_PROBLEM_
Set down, exactly as written, every line from the one containing "Where should I click to: Click chevron" through the end of the listing.

_RECORDS TO USE_
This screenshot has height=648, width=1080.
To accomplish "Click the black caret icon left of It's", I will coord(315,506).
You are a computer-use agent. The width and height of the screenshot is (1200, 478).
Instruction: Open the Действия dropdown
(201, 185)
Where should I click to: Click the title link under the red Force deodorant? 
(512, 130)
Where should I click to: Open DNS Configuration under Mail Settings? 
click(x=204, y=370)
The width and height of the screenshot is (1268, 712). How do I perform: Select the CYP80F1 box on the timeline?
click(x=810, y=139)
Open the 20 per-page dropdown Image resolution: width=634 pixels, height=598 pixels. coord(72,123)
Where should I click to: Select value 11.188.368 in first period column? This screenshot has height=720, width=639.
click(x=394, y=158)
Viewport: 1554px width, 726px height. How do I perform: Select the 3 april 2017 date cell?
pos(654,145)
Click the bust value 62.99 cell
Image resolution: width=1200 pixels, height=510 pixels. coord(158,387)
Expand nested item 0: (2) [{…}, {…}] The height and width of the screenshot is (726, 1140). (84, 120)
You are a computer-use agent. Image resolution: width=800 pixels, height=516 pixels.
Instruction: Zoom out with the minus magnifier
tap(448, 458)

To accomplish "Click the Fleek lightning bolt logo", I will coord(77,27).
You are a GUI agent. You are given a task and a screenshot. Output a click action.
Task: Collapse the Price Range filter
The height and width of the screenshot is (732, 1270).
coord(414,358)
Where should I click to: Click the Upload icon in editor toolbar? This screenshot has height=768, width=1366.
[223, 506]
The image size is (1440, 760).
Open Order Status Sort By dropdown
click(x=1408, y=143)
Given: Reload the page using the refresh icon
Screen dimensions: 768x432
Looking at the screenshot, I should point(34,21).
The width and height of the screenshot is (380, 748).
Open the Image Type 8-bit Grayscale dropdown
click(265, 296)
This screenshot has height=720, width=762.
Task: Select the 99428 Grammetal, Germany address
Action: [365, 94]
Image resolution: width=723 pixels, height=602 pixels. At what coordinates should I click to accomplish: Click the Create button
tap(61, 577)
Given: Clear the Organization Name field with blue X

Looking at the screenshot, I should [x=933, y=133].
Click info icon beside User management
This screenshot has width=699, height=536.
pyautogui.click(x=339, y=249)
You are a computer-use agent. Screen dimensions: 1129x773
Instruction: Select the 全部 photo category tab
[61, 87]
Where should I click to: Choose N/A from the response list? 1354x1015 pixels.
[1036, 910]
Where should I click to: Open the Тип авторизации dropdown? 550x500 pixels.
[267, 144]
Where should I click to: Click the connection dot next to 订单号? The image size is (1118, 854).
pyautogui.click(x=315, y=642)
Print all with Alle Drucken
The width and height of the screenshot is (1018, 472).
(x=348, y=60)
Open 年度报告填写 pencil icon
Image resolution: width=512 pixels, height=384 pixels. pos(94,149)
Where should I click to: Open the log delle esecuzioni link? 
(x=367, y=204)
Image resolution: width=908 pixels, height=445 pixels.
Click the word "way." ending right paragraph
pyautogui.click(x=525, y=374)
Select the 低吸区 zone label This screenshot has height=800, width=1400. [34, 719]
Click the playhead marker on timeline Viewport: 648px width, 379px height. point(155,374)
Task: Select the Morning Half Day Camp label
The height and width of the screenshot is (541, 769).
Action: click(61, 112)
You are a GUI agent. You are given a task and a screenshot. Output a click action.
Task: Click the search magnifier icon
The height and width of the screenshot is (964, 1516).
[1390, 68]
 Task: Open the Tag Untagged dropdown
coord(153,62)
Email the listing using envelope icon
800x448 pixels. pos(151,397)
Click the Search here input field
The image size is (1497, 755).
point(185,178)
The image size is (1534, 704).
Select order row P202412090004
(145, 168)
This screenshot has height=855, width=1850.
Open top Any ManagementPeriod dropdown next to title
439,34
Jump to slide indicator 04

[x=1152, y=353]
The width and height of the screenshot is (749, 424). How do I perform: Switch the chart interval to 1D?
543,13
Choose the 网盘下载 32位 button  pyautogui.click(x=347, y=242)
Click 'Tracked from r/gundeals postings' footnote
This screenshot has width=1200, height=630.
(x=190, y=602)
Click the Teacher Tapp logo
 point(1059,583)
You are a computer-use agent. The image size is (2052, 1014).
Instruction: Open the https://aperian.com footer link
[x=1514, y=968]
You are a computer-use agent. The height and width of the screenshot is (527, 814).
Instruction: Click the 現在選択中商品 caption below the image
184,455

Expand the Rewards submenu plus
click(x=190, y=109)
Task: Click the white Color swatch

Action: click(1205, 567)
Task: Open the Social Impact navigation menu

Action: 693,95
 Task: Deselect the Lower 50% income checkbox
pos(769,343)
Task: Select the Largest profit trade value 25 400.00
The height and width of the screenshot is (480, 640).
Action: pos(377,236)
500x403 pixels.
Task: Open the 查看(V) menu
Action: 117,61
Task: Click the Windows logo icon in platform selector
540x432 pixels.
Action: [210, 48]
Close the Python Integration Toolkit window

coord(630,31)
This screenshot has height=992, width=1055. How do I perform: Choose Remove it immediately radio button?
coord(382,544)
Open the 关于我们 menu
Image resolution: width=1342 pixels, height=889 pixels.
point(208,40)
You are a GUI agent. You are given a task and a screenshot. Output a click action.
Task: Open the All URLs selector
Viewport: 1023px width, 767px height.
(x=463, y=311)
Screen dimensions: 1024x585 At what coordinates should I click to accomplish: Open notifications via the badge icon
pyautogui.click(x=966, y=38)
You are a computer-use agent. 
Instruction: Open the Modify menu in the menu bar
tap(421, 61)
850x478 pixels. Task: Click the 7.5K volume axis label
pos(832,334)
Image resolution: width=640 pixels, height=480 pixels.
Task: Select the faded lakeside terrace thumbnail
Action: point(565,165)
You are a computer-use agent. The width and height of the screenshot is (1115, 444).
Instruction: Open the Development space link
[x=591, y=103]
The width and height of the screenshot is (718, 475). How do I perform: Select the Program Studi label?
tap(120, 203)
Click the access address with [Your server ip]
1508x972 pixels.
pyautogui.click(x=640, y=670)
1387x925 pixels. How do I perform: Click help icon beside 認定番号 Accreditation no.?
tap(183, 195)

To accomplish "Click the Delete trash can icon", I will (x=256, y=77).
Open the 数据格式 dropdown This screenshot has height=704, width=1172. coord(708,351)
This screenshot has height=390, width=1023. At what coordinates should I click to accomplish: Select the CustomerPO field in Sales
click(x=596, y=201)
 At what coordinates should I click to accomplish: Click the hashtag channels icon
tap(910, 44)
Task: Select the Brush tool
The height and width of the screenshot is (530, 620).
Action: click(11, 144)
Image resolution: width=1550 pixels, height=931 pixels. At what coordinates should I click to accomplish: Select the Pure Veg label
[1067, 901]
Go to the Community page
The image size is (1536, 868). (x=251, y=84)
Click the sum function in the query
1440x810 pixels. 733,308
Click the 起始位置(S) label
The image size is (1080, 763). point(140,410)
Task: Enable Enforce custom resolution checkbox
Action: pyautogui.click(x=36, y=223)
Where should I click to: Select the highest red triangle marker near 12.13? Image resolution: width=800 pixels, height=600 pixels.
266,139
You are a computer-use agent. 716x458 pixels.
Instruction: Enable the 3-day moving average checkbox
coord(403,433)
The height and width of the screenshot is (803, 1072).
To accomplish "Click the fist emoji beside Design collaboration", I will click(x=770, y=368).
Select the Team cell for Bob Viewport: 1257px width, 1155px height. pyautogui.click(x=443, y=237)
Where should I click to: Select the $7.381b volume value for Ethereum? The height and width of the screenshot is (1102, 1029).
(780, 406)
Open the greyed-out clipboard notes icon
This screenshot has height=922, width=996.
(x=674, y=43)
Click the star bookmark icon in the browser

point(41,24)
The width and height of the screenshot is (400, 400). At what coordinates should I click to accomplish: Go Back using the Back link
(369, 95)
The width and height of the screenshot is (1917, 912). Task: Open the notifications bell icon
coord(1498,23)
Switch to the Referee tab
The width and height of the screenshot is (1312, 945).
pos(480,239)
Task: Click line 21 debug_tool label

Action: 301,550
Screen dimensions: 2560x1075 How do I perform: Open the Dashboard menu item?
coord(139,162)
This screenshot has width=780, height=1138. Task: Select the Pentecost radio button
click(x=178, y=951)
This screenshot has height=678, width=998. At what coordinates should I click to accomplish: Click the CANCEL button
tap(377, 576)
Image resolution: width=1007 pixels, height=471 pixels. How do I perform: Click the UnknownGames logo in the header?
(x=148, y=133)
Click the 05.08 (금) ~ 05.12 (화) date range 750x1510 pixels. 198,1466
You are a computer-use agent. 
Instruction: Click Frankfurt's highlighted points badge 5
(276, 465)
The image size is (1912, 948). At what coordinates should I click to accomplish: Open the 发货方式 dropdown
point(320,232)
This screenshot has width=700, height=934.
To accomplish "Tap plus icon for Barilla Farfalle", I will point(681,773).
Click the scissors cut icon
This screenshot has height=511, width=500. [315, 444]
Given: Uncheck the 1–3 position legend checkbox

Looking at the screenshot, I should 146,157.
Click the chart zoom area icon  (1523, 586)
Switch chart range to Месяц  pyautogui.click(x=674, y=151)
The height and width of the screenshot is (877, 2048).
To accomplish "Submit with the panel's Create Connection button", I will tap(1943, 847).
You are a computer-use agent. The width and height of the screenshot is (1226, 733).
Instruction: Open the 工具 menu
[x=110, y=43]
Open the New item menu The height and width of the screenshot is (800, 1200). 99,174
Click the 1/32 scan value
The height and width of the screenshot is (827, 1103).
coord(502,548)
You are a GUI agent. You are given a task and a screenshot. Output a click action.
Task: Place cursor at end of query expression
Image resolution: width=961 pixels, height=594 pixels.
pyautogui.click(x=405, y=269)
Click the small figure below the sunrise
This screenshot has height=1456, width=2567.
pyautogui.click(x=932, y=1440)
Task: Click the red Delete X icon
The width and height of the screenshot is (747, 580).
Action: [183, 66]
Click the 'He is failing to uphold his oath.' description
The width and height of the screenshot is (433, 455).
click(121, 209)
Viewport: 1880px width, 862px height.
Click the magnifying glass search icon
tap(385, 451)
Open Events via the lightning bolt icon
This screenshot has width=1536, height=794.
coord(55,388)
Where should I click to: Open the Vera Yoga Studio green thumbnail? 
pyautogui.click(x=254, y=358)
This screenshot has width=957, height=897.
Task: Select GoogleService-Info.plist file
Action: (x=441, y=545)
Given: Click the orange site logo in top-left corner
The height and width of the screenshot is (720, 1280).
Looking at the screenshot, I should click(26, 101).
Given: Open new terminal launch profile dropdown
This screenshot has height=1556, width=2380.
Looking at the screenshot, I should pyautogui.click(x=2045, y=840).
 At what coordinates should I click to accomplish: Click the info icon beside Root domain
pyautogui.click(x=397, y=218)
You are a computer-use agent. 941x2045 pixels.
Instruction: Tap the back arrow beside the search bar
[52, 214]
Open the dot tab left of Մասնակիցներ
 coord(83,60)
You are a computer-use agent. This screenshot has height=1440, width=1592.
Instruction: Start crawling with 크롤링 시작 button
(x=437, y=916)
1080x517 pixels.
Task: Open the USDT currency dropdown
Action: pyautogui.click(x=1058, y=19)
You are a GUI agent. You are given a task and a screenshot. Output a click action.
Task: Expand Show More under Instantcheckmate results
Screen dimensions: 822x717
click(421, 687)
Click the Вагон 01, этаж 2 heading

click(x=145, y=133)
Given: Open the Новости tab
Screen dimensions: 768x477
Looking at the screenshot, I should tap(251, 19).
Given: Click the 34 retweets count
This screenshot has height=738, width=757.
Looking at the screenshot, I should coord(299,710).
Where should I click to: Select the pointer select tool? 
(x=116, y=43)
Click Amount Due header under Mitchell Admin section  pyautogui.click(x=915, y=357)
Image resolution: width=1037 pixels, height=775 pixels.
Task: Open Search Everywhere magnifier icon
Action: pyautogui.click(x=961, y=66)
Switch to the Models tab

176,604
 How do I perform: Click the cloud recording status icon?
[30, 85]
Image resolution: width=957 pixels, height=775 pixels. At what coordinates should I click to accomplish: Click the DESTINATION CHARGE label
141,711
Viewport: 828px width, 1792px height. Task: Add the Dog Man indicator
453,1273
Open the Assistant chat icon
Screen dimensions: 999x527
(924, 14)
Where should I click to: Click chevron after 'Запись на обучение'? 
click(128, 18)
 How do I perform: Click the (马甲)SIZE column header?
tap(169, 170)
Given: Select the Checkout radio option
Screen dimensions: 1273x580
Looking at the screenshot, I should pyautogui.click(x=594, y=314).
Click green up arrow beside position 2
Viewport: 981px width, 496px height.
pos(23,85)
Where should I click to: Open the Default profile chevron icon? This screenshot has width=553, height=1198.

_REPLY_
Where should I click to: Click chevron after 'Запись на обучение'? 
click(128, 18)
 How do I perform: Click the (马甲)SIZE column header?
tap(169, 170)
Given: Select the Checkout radio option
Screen dimensions: 1273x580
Looking at the screenshot, I should pyautogui.click(x=594, y=314).
Click green up arrow beside position 2
Viewport: 981px width, 496px height.
pos(23,85)
Where should I click to: Open the Default profile chevron icon? This screenshot has width=553, height=1198.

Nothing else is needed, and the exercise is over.